New Delhi: With the Cabinet Committee on Security (CCS) reported to have cleared the name of Army Chief General Bipin Rawat’s name to be the country’s first Chief of Defence Staff (CDS), the announcement remains but a formality.
On December 31, 2019, when he walks out of his South Block office, on his last day as Indian Army Chief, Gen Rawat can confidently look back at a tenure of significance that may well stand out as a watershed period with regard to military reforms, policies, operations and approach.
As India’s first CDS, he will man a powerful post that will be the government’s one-point stop on all things military and will be the secretary of the new department of military affairs to be created under the defence ministry. The CDS will also head the newly-created cyber, space and special forces commands.

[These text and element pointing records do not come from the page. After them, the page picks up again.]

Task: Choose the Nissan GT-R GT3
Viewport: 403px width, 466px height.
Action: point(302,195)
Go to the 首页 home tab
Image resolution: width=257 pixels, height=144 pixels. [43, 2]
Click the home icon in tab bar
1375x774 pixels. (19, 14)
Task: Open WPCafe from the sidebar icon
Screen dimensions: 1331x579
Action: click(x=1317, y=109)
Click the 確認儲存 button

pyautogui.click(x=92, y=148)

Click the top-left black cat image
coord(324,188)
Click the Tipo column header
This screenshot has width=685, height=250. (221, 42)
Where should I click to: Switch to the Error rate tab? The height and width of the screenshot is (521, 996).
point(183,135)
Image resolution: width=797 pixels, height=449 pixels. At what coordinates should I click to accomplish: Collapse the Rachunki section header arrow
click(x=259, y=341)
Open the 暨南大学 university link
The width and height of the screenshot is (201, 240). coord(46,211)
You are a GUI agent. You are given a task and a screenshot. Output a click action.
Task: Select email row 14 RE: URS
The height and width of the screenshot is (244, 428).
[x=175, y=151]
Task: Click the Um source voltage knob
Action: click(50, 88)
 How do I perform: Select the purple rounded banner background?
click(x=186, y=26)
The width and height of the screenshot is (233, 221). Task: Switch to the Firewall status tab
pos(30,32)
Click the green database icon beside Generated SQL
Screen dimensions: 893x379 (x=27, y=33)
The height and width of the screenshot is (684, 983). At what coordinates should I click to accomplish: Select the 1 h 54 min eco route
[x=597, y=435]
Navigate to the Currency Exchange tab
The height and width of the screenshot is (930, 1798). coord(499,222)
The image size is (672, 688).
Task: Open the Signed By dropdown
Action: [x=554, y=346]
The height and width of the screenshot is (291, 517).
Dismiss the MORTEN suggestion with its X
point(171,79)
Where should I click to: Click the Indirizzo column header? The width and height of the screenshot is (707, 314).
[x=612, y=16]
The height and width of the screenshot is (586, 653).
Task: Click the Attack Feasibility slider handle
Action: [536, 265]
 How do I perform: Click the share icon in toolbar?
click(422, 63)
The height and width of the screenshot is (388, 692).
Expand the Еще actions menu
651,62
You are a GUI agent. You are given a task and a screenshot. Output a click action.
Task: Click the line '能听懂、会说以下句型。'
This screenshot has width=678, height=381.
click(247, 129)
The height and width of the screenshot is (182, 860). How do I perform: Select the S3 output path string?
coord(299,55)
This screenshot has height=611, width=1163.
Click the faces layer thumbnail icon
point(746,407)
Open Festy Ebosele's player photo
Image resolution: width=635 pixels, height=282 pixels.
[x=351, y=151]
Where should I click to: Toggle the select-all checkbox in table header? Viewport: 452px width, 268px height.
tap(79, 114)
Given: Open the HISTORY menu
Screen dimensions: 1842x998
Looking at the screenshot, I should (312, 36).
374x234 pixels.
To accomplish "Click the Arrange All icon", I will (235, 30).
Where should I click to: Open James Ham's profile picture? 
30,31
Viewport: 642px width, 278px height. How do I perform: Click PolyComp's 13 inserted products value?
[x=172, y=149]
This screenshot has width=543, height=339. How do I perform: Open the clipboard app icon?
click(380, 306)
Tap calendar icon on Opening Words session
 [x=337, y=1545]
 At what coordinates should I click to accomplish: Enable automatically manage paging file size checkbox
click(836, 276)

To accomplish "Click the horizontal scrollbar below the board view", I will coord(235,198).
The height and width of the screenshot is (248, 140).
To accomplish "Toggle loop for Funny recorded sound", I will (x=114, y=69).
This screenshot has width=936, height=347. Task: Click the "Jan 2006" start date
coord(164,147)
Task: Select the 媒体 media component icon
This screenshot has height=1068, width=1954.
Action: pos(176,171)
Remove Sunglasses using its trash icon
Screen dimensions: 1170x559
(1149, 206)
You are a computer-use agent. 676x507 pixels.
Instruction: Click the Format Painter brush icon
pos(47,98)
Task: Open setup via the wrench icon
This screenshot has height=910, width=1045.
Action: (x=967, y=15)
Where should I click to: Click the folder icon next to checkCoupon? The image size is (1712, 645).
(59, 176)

A four-star general, the CDS will be the first among equals—the others being the army, navy and the air force chiefs—and his salary scale will be the same as the three service chiefs who are also four-star officials.
This decision is in keeping with the recommendations of the 2012 task force headed by former cabinet secretary Naresh Chandra which had sought the creation of a post of the permanent chairman of the Chiefs of Staff Committee.
Without doubt, General Rawat would have overseen one of the most-action packed tenures of Indian Army chiefs. Many key policy decisions involving military operations and administration had been taken during his time.
Take for instance the Integrated Battle Groups (IBG) which may change the way battles in India are fought. An unprecedented and novel exercise ‘Himvijay’ that was undertaken in Arunachal Pradesh’s forbidding heights before the high passes closed down with heavy snow in late October. And if the results of the exercise are as expected, one of the most important changes of the war tactics of the Indian military will be witnessed.
It will mean IBGs taking over the battlefield from the decades-old tactic of leading the war front with Strike Corps. Lean, mean, agile and self-contained military units will lead the foray into enemy territory in surgical style as opposed to the forward movement of the Strike Corps juggernaut.